Case 5: The Overlooked Anemia
Scenario: A postpartum woman’s hemoglobin dropped from 10.5 to 7.8 g/dL but was attributed to “dilution.” She later collapsed from a retroperitoneal hematoma.
How GAI could have helped: It could have highlighted that such a rapid fall suggests concealed bleeding, not dilutional anemia.
Which Prompt Helps:
“What are possible causes of a 3 g/dL hemoglobin drop after cesarean section, and how should concealed bleeding be evaluated?”
Case 6: The Silent Pulmonary Embolism
Scenario: On day two post-cesarean, a patient developed shortness of breath and was reassured it was anxiety. She died of pulmonary embolism.
How GAI could have helped: A ChatGPT query would have listed PE first in the differential and prompted urgent imaging.
Which Prompt Helps:
“Shortness of breath and chest pain two days after cesarean section—what is the most urgent differential and next diagnostic step?”
Case 7: The Missed Hypoglycemia in a Newborn
Scenario: A newborn of a diabetic mother was jittery but not tested for glucose and later developed seizures.
How GAI could have helped: A simple generative prompt could have tied the maternal diabetes history to neonatal hypoglycemia risk.
Which Prompt Helps:
“Newborn of a diabetic mother is jittery at one hour of life. What is the likely cause and immediate management?”

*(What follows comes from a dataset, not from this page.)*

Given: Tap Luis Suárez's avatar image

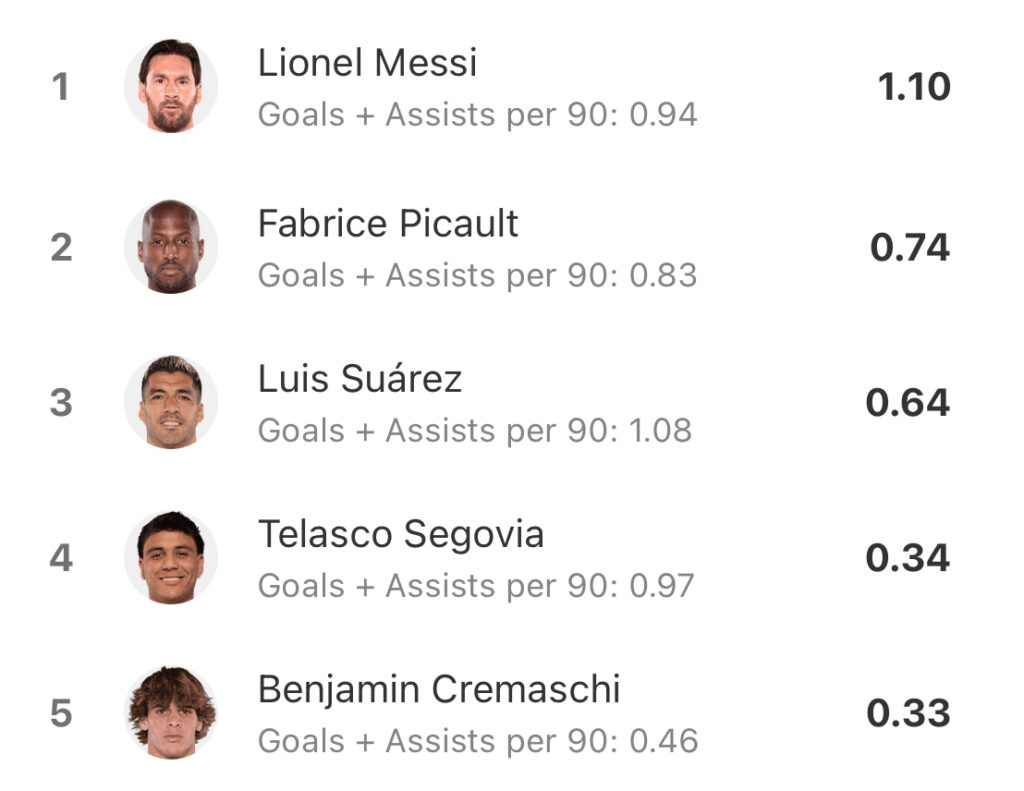Looking at the screenshot, I should [171, 402].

Case 8: The Undiagnosed Cholestasis
Scenario: A 30-year-old woman with intense itching at 37 weeks was reassured. A week later, she experienced stillbirth from intrahepatic cholestasis of pregnancy.
How GAI could have helped: GAI could have surfaced cholestasis immediately and suggested bile acid testing.
Which Prompt Helps:
“Third-trimester pregnant woman with severe itching on palms and soles—what is the differential and what labs should be ordered?”

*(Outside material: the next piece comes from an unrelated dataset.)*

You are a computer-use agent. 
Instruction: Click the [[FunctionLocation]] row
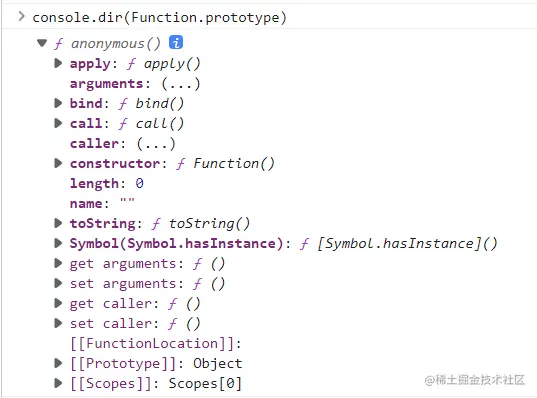pyautogui.click(x=156, y=344)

Case 9: The Unrecognized Uterine Rupture
Scenario: A VBAC patient reported severe pain and fetal bradycardia. Staff assumed cord compression; rupture was discovered during crash cesarean.
How GAI could have helped: The system could have prioritized uterine rupture and prompted immediate response steps.
Which Prompt Helps:
“During VBAC, the patient develops sudden pain and fetal bradycardia. What are possible causes and emergency actions?”
Case 10: The Missed Preeclampsia Warning
Scenario: A 24-year-old woman with headache and blurry vision was discharged after a “borderline” blood pressure. She seized two days later with eclampsia.
How GAI could have helped: GAI could have generated a preeclampsia checklist, linking symptoms and prompting appropriate labs before discharge.
Which Prompt Helps:
“A 24-year-old at 35 weeks presents with headache, visual changes, and BP 142/90. What diagnoses should be considered and what labs ordered?”
What GAI Adds to Clinical Judgment
Generative AI doesn’t diagnose—it reminds clinicians to think comprehensively. In triage, it can instantly generate a structured differential, suggest next steps, and identify overlooked connections. It is a real-time intellectual companion that turns fragmented observations into diagnostic reasoning.
Ethical Dimension: Using GAI Responsibly
GAI should augment, not replace, human thought. But ethically, when tools can prevent harm through faster reasoning or better documentation, ignoring them becomes a lapse in diligence. Proper use demands verification, accountability, and ongoing training.
Reflection / Closing
Each case above began with the same error: an assumption that something was “probably fine.” Generative AI doesn’t guarantee perfection, but it can break the habit of premature closure—the cognitive trap that ends diagnostic reasoning too soon. The future of safety in obstetrics will belong not to machines that think for us, but to those that make us think better.